(Exercises to complete):
1. In the post about Alaska's seafood jobs, roughly how many people does the seafood industry directly employ in the state?
2. Carry on writing the post about Alaska's seafood jobs, starting after its final sentence.

(Document passage):
Start

Inconvenient Private Sector Jobs
Time to don your rain ponchos, because Republican heads are going to be exploding across the state. This is one of those times when philosophy and reality are on opposite sides, and the confused elephant brains of the majority of the GOP in Alaska are going to have to out themselves, or change sides. Ah, another inconvenient truth.
Guess what industry is the largest private sector employer in the State of Alaska?
<<<HOCKEY BUZZER NOISE>>>
Nope, it’s fish.
A recent report issued from the McDowell Group for the Alaska Seafood Marketing Institute reveals:
The seafood industry directly employs approximately 63,100 people in the state of Alaska. Roughly 1- in-8 workers in Alaska earned at least part of their annual income directly from the seafood industry in 2011. These direct jobs produced $4.6 billion worth of wild, sustainable seafood (in wholesale terms) and resulted in an estimated $1.7 billion in labor income.
So, given that Republicans value, above all, a thriving private sector economy and the jobs it creates – the seafood industry as the state’s largest private sector employer, should be their number one priority.

End

(Data shown):
Start

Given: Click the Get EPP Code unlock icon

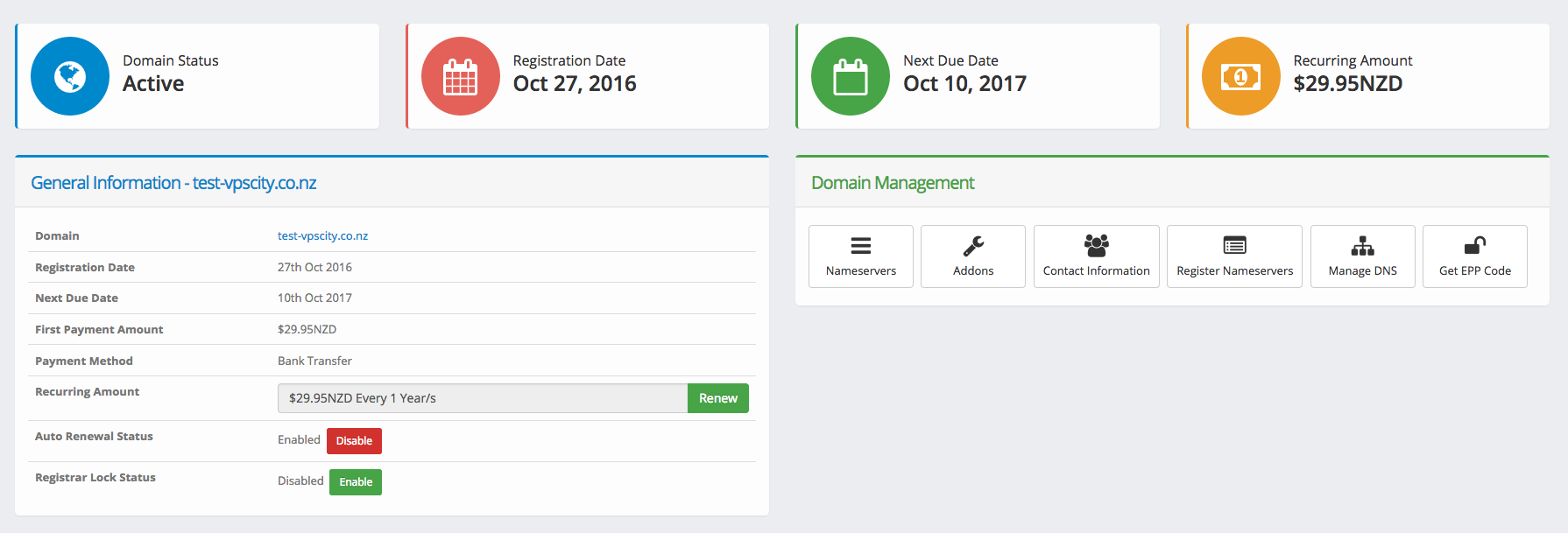Looking at the screenshot, I should tap(1474, 246).
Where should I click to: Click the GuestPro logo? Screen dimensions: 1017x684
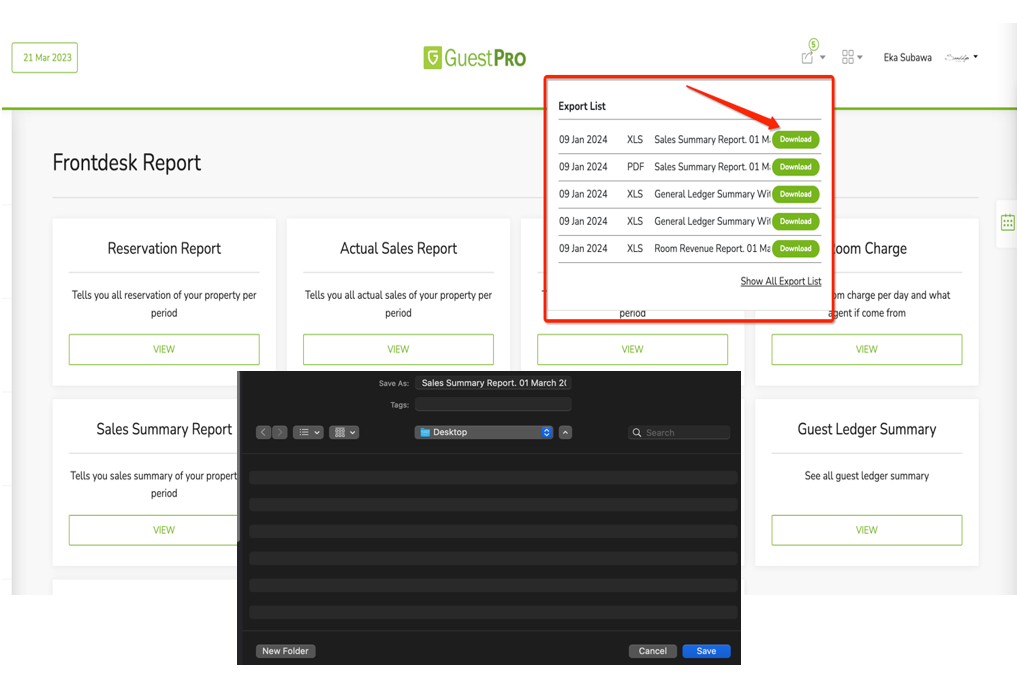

End

(Outputs for the tasks):
1. Approximately 63,100 people.

2.
And if fish is their number one priority, then preserving and protecting the industry all the way from ocean to plate should also be their number one priority.
And if preserving and protecting wild fisheries is their number one priority, then making sure that oceans and rivers remain clean and productive habitats for those fish should be their number one priority.
You see where this is going.
Given all the above, the fact that the Parnell administration (Republicans) are actively pursuing a political agenda which compromises our oceans, our rivers, and our fish leads us to an inescapable conclusion that will shock you. Steel yourself.
They are hypocrites.
I’m sorry to be the one to have to tell you. Do you need a hanky?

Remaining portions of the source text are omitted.